Tuberculose Latente: Diagnóstico e Quimioprofilaxia

FMABC - Faculdade de Medicina do ABC Paulista (SP) — Prova 2021

Enunciado

Marina, 45 anos de idade, sem antecedentes patológicos conhecidos, mora com a mãe, que há uma semana teve diagnóstico de tuberculose pulmonar. Por orientação do médico da UBS, apesar de estar assintomática, a paciente fez uma prova tuberculínica (reação de Mantoux ou PPD), que resultou = 10mm de diâmetro, 48 horas após a aplicação. A conduta para Marina será:

Alternativas

  1. A) Tratar com rifampicina, isoniazida e etambutol por 9 meses.
  2. B) Investigar bacilo álcool ácido em 3 amostras de escarro.
  3. C) Radiografia de tórax; se normal, prescrever isoniazida por 6 meses.
  4. D) Tratar com rifampicina, isoniazida, etionamida por 6 meses.

Pérola Clínica

Contactante de TB ativa + PPD ≥ 5mm + assintomático → RX tórax para excluir TB ativa; se normal, tratar ITBL com isoniazida.

Resumo-Chave

Em contactantes de tuberculose pulmonar bacilífera com PPD reator (≥ 5mm), a primeira etapa é excluir doença ativa com radiografia de tórax. Se o RX for normal, indica infecção latente (ITBL), e a quimioprofilaxia com isoniazida por 6 meses é indicada para prevenir o desenvolvimento da doença ativa.

Contexto Educacional

A Infecção Latente por Tuberculose (ITBL) representa um reservatório significativo para o desenvolvimento da tuberculose ativa, sendo crucial sua identificação e tratamento em grupos de risco. Contactantes de casos de tuberculose pulmonar bacilífera, como a mãe da paciente, são considerados de alto risco para desenvolver a doença ativa. A prova tuberculínica (PPD) é o principal método de rastreamento para ITBL, e sua interpretação deve considerar o contexto clínico do paciente. Para contactantes, um PPD com enduração igual ou superior a 5mm é considerado reator. No entanto, antes de iniciar qualquer tratamento para ITBL, é imperativo excluir a tuberculose ativa, pois a monoterapia com isoniazida em caso de doença ativa pode levar à seleção de cepas resistentes. A radiografia de tórax é o exame de escolha para essa exclusão. Se a radiografia for normal e o paciente assintomático, confirma-se a ITBL. A quimioprofilaxia da ITBL é uma estratégia fundamental para o controle da tuberculose. O esquema mais utilizado é a isoniazida diária por 6 meses, que demonstrou ser eficaz na prevenção da progressão para a doença ativa. Residentes devem estar aptos a identificar os grupos de risco, interpretar o PPD corretamente e seguir o fluxograma diagnóstico e terapêutico para ITBL, contribuindo para a saúde pública e a redução da incidência da tuberculose.

Perguntas Frequentes

Quais são os critérios para considerar um PPD positivo em contactantes de tuberculose?
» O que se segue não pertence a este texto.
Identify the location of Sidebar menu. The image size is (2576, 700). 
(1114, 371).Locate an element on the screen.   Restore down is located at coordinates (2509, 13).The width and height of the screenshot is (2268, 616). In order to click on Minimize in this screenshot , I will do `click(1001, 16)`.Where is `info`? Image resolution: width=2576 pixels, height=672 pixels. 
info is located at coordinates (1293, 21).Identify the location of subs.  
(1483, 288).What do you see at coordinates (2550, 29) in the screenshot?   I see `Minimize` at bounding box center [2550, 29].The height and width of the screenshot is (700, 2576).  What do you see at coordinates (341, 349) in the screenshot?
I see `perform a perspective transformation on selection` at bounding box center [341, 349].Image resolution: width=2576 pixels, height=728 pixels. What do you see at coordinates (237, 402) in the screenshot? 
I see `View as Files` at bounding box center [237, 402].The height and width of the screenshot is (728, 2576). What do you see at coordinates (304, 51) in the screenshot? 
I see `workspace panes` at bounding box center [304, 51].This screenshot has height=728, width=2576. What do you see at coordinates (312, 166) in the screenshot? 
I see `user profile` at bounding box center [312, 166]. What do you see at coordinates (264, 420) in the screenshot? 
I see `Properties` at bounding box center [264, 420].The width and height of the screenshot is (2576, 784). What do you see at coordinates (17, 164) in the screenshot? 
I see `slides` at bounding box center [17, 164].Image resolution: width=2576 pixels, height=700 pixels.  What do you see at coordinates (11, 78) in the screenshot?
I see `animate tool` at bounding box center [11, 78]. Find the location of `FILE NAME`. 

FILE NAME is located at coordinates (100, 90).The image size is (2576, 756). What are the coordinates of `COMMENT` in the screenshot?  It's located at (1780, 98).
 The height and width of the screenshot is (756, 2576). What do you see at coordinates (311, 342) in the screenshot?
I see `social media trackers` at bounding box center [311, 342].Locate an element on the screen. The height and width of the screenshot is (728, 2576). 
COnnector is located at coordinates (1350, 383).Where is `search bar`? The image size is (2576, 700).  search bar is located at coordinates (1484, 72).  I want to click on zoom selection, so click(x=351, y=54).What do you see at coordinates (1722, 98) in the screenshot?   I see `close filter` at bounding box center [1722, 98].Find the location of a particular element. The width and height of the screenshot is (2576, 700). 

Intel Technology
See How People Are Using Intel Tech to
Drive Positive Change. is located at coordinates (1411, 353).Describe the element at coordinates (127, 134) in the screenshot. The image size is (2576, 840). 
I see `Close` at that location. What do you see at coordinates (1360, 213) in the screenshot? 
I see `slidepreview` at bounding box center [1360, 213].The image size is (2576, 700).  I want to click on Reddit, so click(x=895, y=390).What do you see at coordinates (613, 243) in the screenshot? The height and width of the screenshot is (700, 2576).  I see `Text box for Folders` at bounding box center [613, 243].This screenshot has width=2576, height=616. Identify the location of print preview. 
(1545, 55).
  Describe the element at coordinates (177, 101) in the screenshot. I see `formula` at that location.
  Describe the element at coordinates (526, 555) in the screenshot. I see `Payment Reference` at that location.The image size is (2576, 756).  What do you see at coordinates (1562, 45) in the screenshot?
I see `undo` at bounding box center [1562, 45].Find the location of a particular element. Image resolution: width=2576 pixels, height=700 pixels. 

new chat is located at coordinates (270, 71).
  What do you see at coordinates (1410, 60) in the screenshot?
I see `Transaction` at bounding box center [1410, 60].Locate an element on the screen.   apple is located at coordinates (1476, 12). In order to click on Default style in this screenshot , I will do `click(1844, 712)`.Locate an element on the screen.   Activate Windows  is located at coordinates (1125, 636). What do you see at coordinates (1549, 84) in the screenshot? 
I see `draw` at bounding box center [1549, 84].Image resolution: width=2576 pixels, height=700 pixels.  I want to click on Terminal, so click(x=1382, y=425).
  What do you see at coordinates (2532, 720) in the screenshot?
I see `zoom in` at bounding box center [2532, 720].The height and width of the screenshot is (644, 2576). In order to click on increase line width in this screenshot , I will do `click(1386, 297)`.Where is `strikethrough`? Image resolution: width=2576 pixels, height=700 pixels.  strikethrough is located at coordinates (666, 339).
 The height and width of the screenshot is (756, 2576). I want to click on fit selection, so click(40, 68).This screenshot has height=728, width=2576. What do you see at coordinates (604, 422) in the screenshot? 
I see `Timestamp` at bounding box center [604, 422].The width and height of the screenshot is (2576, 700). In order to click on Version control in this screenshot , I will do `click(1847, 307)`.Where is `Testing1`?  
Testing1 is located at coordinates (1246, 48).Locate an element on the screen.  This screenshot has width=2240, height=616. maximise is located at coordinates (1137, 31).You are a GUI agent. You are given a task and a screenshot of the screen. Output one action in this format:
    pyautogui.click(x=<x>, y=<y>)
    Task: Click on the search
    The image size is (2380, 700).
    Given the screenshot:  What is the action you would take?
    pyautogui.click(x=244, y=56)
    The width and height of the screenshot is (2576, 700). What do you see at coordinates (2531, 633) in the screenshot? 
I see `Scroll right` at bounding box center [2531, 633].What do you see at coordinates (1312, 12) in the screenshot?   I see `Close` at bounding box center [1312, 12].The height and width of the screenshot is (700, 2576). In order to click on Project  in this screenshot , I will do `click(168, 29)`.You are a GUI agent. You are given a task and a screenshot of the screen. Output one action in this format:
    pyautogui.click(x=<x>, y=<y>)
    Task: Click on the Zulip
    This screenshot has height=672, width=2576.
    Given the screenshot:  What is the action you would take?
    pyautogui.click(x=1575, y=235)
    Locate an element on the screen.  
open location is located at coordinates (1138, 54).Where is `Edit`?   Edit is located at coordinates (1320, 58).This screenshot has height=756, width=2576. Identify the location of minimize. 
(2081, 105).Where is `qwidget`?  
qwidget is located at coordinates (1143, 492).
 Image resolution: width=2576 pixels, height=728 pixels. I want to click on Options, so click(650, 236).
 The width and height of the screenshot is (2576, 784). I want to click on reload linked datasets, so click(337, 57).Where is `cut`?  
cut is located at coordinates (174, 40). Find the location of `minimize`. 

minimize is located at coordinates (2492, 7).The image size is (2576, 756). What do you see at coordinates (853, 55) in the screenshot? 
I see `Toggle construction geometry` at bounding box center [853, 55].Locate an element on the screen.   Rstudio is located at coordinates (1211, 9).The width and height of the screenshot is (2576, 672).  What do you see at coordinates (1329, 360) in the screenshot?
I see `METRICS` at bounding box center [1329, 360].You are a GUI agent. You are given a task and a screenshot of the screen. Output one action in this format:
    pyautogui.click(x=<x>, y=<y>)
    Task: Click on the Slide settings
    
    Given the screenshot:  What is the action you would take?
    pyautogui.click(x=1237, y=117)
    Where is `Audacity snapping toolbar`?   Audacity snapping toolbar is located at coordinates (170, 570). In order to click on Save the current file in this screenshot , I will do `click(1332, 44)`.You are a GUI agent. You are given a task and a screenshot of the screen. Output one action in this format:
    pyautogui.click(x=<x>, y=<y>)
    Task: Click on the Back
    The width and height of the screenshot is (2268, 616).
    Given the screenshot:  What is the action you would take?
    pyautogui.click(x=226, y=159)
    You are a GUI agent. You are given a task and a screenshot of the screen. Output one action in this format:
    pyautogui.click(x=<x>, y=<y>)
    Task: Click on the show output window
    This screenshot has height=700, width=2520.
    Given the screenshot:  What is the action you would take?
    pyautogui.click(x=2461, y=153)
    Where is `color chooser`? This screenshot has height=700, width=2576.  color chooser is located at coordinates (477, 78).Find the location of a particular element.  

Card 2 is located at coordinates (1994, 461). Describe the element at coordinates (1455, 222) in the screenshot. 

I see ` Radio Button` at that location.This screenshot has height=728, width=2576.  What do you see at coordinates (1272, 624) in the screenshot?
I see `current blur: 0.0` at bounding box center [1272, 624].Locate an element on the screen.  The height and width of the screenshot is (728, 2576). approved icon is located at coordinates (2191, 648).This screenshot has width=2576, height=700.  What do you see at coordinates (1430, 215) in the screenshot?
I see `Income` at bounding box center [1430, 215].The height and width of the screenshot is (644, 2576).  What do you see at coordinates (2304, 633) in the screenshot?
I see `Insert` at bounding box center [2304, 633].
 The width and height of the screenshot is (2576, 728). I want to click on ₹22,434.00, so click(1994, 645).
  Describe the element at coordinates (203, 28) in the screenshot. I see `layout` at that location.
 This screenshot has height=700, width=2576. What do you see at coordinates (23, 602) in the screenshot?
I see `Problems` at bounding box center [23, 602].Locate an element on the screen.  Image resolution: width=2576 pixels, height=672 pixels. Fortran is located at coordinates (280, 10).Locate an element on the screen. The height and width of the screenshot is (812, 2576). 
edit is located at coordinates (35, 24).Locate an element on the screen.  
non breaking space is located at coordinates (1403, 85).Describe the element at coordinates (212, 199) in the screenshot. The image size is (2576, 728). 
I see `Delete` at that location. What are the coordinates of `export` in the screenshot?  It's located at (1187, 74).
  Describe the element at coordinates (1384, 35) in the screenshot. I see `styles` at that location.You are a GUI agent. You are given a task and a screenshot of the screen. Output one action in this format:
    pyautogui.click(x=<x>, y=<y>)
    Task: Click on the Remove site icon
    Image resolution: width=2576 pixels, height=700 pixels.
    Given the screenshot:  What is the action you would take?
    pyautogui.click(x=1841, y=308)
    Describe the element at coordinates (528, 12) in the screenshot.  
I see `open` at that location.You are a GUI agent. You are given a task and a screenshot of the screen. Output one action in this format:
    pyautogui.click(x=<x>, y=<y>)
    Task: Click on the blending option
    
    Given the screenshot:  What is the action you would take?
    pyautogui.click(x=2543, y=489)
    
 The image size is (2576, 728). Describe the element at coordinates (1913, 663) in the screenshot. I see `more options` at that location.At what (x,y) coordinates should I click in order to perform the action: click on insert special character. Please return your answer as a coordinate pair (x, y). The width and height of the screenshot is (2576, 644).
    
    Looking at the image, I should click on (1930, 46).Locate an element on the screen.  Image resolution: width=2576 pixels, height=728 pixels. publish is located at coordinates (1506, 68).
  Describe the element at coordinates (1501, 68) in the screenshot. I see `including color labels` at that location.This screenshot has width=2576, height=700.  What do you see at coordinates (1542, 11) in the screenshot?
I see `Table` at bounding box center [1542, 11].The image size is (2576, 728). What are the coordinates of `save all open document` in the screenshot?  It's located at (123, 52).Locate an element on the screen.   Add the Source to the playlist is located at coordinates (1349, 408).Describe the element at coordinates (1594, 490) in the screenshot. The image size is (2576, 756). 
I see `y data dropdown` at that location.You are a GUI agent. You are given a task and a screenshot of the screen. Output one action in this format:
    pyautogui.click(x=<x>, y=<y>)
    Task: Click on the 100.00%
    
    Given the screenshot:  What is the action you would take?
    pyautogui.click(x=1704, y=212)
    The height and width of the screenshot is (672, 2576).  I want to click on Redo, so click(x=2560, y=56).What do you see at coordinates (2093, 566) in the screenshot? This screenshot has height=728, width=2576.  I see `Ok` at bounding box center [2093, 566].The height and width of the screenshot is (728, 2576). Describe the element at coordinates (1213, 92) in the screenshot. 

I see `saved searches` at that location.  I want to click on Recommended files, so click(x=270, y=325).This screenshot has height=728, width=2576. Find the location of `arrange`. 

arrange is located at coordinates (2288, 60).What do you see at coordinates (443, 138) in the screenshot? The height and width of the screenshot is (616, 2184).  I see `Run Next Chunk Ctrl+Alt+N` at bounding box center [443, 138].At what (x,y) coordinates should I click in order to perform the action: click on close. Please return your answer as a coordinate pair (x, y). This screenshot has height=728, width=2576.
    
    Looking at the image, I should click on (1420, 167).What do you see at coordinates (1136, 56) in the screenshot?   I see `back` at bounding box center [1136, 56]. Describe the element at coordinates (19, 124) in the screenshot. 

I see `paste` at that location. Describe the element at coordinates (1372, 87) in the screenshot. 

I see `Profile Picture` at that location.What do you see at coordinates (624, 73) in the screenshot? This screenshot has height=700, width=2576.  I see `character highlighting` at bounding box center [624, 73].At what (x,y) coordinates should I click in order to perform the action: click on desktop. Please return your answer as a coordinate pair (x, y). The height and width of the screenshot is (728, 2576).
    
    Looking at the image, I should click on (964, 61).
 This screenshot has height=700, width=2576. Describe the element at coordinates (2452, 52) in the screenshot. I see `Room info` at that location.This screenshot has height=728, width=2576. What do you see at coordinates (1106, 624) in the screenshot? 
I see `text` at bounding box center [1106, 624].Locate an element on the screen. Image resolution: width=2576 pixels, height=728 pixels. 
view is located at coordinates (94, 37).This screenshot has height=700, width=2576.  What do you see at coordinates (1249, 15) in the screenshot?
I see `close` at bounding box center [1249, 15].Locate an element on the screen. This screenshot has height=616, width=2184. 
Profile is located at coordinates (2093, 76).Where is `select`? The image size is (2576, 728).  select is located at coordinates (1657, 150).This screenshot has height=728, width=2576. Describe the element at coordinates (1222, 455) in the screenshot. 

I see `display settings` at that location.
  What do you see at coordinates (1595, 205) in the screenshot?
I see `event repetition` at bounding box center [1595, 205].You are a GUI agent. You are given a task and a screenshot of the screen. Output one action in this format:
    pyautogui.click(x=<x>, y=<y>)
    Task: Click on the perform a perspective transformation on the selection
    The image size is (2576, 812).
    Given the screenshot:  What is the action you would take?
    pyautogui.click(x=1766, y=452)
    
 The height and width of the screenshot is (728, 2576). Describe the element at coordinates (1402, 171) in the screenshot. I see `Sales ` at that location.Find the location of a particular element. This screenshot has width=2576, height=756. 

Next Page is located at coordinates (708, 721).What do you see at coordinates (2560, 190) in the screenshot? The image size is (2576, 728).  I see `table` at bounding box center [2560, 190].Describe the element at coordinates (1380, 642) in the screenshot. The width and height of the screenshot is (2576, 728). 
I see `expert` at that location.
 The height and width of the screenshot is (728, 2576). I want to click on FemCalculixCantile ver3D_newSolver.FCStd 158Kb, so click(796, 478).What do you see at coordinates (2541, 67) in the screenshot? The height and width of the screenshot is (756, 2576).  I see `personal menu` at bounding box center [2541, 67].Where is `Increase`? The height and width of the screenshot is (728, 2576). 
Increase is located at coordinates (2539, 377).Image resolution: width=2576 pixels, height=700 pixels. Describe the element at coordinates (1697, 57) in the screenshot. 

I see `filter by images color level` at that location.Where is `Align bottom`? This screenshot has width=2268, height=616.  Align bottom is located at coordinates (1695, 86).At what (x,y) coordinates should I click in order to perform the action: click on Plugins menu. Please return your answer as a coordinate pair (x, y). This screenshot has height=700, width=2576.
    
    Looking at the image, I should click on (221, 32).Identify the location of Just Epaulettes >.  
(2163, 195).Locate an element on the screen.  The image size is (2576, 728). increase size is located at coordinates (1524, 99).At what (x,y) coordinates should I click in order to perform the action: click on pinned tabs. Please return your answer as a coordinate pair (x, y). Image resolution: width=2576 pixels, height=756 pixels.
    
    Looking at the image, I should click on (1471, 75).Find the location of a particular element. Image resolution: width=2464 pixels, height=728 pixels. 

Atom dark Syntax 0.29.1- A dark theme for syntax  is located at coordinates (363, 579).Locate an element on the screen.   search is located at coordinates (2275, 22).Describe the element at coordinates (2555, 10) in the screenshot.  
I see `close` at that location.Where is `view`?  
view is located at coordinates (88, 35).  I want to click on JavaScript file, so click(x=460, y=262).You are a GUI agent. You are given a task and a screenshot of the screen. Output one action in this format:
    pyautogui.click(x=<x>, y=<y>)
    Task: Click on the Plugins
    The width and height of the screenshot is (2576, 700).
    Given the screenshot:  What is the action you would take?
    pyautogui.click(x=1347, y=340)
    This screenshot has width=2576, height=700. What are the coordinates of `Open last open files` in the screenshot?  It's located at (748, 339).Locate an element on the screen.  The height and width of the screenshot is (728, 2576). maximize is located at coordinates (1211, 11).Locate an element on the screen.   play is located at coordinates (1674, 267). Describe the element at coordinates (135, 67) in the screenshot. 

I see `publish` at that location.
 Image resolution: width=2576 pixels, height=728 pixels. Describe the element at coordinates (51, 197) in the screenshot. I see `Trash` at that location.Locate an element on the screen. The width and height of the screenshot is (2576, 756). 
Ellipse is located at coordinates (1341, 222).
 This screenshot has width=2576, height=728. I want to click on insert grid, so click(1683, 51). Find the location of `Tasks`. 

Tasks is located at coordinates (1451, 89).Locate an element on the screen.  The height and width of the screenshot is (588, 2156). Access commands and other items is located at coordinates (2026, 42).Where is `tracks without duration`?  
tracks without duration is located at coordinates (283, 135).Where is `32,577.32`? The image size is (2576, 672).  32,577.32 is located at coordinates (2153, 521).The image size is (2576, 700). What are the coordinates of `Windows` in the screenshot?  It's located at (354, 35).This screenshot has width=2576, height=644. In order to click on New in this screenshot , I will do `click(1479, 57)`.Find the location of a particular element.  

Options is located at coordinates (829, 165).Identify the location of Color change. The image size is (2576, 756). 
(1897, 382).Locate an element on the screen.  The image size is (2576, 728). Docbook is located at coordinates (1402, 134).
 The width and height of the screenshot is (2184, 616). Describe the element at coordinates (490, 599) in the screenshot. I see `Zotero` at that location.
Em contactantes de tuberculose, um PPD com enduração ≥ 5mm é considerado positivo, indicando infecção pelo Mycobacterium tuberculosis.

Por que é crucial realizar uma radiografia de tórax antes de iniciar a quimioprofilaxia para ITBL?

A radiografia de tórax é essencial para excluir a tuberculose ativa. Se houver doença ativa, a monoterapia com isoniazida seria inadequada e poderia induzir resistência medicamentosa.

Qual o esquema de tratamento recomendado para a Infecção Latente por Tuberculose (ITBL) em adultos?

O esquema mais comum para ITBL em adultos é a isoniazida diária por 6 a 9 meses. Outras opções incluem rifampicina por 4 meses ou isoniazida + rifapentina semanal por 3 meses.